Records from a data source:
---
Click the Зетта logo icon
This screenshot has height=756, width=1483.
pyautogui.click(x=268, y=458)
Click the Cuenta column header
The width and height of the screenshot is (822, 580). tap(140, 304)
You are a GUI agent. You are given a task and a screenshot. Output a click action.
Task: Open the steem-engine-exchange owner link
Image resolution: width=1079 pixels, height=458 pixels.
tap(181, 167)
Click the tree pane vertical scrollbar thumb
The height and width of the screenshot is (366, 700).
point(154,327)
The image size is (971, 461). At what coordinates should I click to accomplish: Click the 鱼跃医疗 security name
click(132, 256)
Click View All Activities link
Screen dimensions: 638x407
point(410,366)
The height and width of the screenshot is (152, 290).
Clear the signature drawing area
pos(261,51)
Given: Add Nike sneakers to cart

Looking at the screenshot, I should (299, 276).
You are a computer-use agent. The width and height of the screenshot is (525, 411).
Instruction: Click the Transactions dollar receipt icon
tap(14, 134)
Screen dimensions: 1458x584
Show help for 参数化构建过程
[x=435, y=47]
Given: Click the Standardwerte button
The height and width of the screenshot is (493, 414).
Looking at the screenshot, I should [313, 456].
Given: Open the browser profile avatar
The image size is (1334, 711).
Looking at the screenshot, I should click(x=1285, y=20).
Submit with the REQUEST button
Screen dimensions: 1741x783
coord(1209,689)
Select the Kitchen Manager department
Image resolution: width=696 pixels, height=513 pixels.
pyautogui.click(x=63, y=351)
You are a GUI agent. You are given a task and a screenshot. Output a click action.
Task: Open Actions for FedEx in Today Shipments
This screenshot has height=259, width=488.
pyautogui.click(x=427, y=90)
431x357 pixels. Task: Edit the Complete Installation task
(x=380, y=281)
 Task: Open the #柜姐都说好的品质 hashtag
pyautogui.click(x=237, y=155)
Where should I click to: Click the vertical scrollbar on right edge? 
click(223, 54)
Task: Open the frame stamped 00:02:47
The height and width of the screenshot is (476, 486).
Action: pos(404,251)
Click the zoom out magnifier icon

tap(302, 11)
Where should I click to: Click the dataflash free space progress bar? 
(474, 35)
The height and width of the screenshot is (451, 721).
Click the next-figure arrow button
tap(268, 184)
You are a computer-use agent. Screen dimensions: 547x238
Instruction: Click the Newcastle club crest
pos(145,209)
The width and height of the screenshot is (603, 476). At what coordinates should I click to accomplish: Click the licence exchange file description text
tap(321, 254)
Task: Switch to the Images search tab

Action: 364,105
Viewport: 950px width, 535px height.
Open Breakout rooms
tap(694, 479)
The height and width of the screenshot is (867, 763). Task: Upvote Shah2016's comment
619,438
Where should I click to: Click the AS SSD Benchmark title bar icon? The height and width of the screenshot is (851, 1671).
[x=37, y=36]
---
• **EXERCISE DETAILS**: All lines of the data that hold "agent" need to be copied.

• **EXERCISE SOLUTION**:
You are a GUI agent. You are given a task and a screenshot. Output a click action.
You are a computer-use agent. The width and height of the screenshot is (525, 411).
You are a GUI agent. You are given a task and a screenshot. Output a click action.
You are a computer-use agent. Screen dimensions: 547x238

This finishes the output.